Data for locating visible targets

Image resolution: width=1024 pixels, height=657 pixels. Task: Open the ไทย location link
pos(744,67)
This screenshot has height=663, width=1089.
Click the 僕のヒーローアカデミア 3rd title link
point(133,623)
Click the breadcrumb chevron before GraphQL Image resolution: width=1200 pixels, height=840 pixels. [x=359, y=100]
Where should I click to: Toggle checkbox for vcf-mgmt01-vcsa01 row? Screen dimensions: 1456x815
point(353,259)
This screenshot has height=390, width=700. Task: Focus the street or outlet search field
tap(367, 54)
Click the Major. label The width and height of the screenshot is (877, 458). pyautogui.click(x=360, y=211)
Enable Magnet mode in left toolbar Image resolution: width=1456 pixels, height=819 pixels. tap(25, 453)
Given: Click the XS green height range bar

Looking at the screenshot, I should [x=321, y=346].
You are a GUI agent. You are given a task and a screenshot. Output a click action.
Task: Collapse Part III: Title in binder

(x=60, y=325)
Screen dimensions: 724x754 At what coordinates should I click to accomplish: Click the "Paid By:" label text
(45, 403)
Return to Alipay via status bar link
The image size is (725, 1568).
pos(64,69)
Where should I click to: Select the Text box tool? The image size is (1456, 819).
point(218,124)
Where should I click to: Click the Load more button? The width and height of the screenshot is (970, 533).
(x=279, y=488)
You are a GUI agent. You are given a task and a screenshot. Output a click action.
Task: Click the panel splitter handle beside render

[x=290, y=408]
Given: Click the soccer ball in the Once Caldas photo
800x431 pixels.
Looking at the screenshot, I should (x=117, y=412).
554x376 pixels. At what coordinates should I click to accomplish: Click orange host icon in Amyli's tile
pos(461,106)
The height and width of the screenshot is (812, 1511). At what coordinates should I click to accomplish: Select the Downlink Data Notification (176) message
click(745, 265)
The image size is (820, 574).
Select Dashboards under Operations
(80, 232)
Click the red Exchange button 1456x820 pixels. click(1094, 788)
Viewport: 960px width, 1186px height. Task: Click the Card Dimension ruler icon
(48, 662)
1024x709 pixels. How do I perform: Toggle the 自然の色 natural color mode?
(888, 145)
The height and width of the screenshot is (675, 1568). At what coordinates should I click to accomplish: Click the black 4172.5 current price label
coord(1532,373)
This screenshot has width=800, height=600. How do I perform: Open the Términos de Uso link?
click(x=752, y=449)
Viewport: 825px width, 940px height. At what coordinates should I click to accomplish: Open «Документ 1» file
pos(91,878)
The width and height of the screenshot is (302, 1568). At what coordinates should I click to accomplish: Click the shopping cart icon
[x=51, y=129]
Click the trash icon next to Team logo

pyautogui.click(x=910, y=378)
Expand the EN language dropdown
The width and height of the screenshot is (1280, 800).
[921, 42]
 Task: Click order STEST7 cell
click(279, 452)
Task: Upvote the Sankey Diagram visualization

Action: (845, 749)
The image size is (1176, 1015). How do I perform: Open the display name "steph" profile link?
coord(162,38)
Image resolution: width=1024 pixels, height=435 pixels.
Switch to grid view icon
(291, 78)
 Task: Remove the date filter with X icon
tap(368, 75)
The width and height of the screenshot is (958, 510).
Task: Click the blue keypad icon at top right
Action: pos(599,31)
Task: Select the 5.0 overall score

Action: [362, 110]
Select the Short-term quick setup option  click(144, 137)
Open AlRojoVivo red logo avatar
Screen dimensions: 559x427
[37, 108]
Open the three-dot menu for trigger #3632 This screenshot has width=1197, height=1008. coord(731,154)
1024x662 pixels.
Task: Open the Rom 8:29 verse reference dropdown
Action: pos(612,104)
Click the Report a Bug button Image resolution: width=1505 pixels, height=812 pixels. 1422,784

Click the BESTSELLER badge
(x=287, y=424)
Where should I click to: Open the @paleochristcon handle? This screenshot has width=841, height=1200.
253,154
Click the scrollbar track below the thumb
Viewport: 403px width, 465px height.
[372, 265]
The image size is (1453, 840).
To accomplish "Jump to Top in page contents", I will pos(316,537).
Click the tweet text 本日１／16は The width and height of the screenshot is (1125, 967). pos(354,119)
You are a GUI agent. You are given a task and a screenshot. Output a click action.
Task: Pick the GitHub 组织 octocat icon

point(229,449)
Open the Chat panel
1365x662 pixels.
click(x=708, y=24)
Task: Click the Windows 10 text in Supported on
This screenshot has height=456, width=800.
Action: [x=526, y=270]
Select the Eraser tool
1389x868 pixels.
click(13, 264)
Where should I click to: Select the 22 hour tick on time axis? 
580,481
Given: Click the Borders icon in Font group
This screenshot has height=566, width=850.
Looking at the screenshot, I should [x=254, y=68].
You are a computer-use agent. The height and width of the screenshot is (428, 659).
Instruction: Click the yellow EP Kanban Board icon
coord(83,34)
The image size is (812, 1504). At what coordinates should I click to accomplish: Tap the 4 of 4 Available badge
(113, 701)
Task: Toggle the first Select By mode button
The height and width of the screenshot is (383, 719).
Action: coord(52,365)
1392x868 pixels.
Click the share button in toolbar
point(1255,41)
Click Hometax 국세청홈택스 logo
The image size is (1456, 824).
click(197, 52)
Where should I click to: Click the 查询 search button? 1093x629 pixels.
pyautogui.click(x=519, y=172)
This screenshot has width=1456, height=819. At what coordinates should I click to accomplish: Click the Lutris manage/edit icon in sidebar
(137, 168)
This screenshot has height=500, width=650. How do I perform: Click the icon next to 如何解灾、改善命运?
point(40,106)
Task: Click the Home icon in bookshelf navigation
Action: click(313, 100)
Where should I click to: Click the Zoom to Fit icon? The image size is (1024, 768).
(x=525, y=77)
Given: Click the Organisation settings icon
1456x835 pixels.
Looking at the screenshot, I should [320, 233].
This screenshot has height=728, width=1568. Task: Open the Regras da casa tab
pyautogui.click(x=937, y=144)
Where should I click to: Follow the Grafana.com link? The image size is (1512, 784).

> What you have to do
Extract every line of the records that contains the word "badge", and copy each such line in full.

> Answer to this problem
Click the BESTSELLER badge
The image size is (812, 1504). At what coordinates should I click to accomplish: Tap the 4 of 4 Available badge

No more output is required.